« iBooyah.com: Analysis of web sites among different cultures | Main | iBooyah.com: KB Home (KBH) lowers guidance for 2006 »

iBooyah.com: Homework matters

What separates an investor from the fools is our knowledge.  Knowledge keeps us safe from our own foolish impulses.  The impulse to sell when we believe the sky is falling or buy when we believed we are about to miss the boat is inherent in all of us.  As a result, we end up buying high and selling low.  We all make this mistake from time to time.  The only thing that can keep us from this mistake is to understand what you are buying.

The importance of doing your own research and understanding the fundamentals cannot be stress enough.

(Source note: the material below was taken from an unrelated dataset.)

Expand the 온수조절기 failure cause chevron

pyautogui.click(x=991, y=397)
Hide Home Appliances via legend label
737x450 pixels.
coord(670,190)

Before you commit your hard earned money to any stock, make sure you understand what you are getting yourself into.  The first thing is to understand the business and how the company is generating revenue.  While this sounds easy enough, most individual investor seldom takes the time to research the company before buying.   For example, if you are interest in buying shares of an internet company, make sure you understand their business model.  How are they generating revenue? Is it from advertising or through product or services?  Is the revenue model sustainable?  A simple method is to evaluate the company’s Strength, Weaknesses, Opportunities and Threats (SWOT).  If nothing else is done before buying a company’s stock, take the time to consider the company’s SWOT.

Once there is an understanding of the company’s fundamentals, it is then time to look into the technical.  One ratio to investigate is the price to earnings ratio.  This is commonly known as P/E ratio.  This ratio is calculated by taking current price of a stock and dividing it with the earnings per share (EPS).  For example, take company XYZ, if a company is currently trading at $29.70 and has an EPS of .85, the P/E ratio is 34.5.  If this company year over year growth rate is 17%, we would say this company is trading at 2x the expected earning. The P/E ratio is important since it helps us gauge the “fair price” of a given stock.  Keep in mind, most growth stock will typically have a high P/E ratio as the market expects their growth rate to be higher than the typical “mature” companies. 

The P/E ratio alone does not do us any good when trying to determine if a stock is trading at fair value, however.  To help determine the value, we must compare the P/E ratio with its peers.  If company XYZ competes with company ABC, compare their P/E ratio.  Again, the company that is perceived to be a growth stock will usually have a higher P/E ratio.  Be careful when buying these types of stocks as the expectations are high and if the company does not exceed expectation, the stock will likely fall.  A recent example of this was StarBucks (SBUX).  The company reported a great quarter, but failed to meet the high expectation and the stock tumbled.

In conclusion, knowledge is the key to being a successful investor and can only be gain through homework. Knowledge provides us with the courage to buy more position when others are panicking.  Best of Luck!